# Zarco's workout!



## Greg Long (Mar 27, 2006)




----------



## Andres Martin (May 19, 2006)

Nice trailer!!!


----------



## Greg Long (Mar 27, 2006)

LOL...  It has 4 flat tires I think.Wanna buy it?? :lol:


----------



## Woody Taylor (Mar 28, 2006)

Andres Martin said:


> Nice trailer!!!


1000's of those in Oklahoma. Usually with more rust.

I am glad to see you posting Al Reanto-style Mad Max training pics. In all seriousness. I think those are COOL. "After the nuclear bomb, only the dogs were left" stuff.


----------



## Greg Long (Mar 27, 2006)

Ohhh, you guys are a tough crowd! :x 

Ill try to come up with something more err..entertaining! :evil:


----------



## Ken Thompson (Jun 9, 2006)

Great Pictures!!! Being from south GA, I think I can find one of those busses. :lol: :lol: :lol:


----------



## Ken Thompson (Jun 9, 2006)

Horse trailer, bus or old car.


----------



## Woody Taylor (Mar 28, 2006)

Greg Long said:


> Ill try to come up with something more err..entertaining! :evil:


No, I was being serious, those are cool shots and the ladder is impressive.

I can honestly say that no one is gonna steal that trailer, though.

I mean, seriously, who the hell would want that trailer.


----------



## Mike Schoonbrood (Mar 27, 2006)

Look at all them poor dogs stuck on the roof, sure they can go up but obviously they can't get down!! 

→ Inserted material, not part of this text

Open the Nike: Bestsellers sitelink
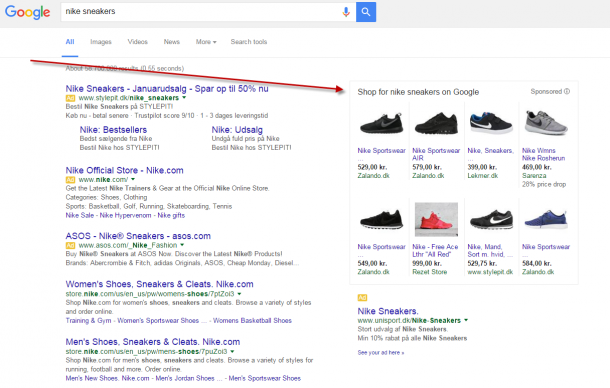This screenshot has height=388, width=610. click(113, 130)
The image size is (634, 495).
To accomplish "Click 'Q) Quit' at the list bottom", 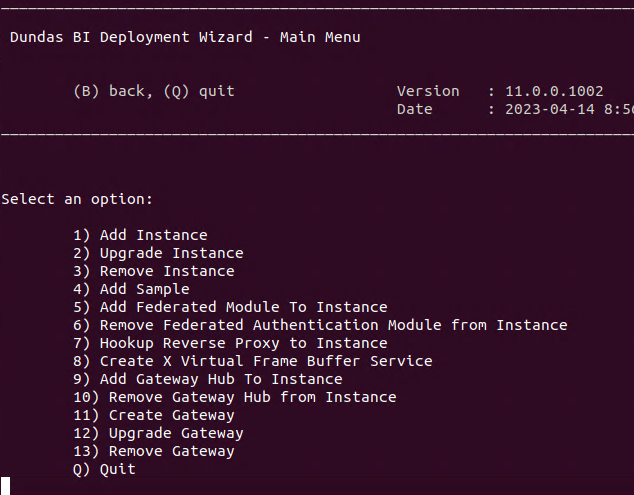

Nah that's awesome, I wanna teach my dogs to go up a ladder... somehow I think only 1 out of 2 will be able to do it, we'll see... I'm sure a goat could do it being the sure-footed creatures they are... can you say search & rescue pygmy goats anyone???


----------



## Woody Taylor (Mar 28, 2006)

Mike Schoonbrood said:


> Look at all them poor dogs stuck on the roof, sure they can go up but obviously they can't get down!!


They are all embarassed to be on that rig. That's why they're crouching down. Can't even make eye contact with each other...that's why they're all facing different directions. Okay, I'm done. 

Greg, how do you teach them to walk up a ladder? Particularly this dog, which you just got a few weeks ago?


----------



## Connie Sutherland (Mar 27, 2006)

Bob Scott inspired me with a dog-on-ladder story, and I recently taught Pomfret (GSD) to go up a narrow-rung step-ladder (which was all I had at the moment). I have to say that the going up was *much* easier than the coming down. In fact, we are still working on that.

So I too am hoping to read ladder advice.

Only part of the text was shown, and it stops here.